STATED TASK A =
Retype the portion of the review of Feast that opens with the words containing "Feast lists five" and closes with "together so well.".
++++++++
A musical epic spanning five hundred years of history, this Young Vic-Royal Court coproduction is frequently illuminating about its subject, occasionally obscure to those not immersed in its cultural references, and always colourful and theatrically vibrant, so that even those who don't catch every allusion or in-joke can fully enjoy it. 

Its subject is the Yoruba Diaspora, the displacement of tens of thousands of Nigerians, first through the slave trade, to Europe and the Americas, where thriving communities live today, still affected in ways they may not fully realise by the customs, culture and religion of a homeland most have never seen. 

Feast lists five international authors with acknowledgements to seven others who contributed during its development, along with director Rufus Norris and input from the musicians, dancers and actors who appear in it, and it is remarkable that it hangs together so well. 

The basic structure dips into Yoruba religion and folklore to imagine three goddesses (roughly similar to Greek and Roman deities in being human-like and having areas of special authority) on their way to a feast when they encounter the mischievous god of misrule and error, who diverts them into five hundred year detours.
++++++++
STATED TASK B =
In the rows, swap "Read more" for "Learn more" across the part that opens with the line containing "[mobile menu] (286, 29)" and closes with the line containing "Германия (64, 1098)", changing nothing else. Return only those lines.

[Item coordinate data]
++++++++
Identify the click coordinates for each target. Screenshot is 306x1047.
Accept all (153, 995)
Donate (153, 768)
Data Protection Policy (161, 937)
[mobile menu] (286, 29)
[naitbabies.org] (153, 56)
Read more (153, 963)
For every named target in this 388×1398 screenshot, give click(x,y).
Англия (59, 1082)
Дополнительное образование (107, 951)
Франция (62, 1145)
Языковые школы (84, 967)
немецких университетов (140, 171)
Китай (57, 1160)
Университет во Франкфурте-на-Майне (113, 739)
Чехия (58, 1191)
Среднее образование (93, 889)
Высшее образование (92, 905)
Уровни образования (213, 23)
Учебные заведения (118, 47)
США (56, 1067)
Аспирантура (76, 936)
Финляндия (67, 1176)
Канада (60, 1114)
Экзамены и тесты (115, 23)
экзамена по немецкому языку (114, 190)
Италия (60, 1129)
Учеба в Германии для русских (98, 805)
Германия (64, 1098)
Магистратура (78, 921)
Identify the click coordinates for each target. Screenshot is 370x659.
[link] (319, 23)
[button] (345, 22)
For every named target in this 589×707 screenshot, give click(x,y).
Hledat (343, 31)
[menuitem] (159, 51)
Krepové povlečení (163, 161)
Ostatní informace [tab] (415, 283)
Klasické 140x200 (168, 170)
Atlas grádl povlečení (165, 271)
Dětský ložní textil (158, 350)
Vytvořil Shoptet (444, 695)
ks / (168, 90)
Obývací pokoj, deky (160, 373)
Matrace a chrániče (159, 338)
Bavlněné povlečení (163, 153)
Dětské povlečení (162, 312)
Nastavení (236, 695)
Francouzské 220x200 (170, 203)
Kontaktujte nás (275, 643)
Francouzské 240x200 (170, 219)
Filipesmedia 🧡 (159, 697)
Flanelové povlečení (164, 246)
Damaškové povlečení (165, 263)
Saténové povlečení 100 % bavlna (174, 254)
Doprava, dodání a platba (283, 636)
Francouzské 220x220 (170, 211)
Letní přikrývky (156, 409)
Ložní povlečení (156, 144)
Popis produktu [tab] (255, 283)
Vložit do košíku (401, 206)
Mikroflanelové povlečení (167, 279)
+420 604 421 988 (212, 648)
++++++++
TASK RESPONSE A =
Feast lists five international authors with acknowledgements to seven others who contributed during its development, along with director Rufus Norris and input from the musicians, dancers and actors who appear in it, and it is remarkable that it hangs together so well.

TASK RESPONSE B =
[mobile menu] (286, 29)
[naitbabies.org] (153, 56)
Learn more (153, 963)
For every named target in this 388×1398 screenshot, give click(x,y).
Англия (59, 1082)
Дополнительное образование (107, 951)
Франция (62, 1145)
Языковые школы (84, 967)
немецких университетов (140, 171)
Китай (57, 1160)
Университет во Франкфурте-на-Майне (113, 739)
Чехия (58, 1191)
Среднее образование (93, 889)
Высшее образование (92, 905)
Уровни образования (213, 23)
Учебные заведения (118, 47)
США (56, 1067)
Аспирантура (76, 936)
Финляндия (67, 1176)
Канада (60, 1114)
Экзамены и тесты (115, 23)
экзамена по немецкому языку (114, 190)
Италия (60, 1129)
Учеба в Германии для русских (98, 805)
Германия (64, 1098)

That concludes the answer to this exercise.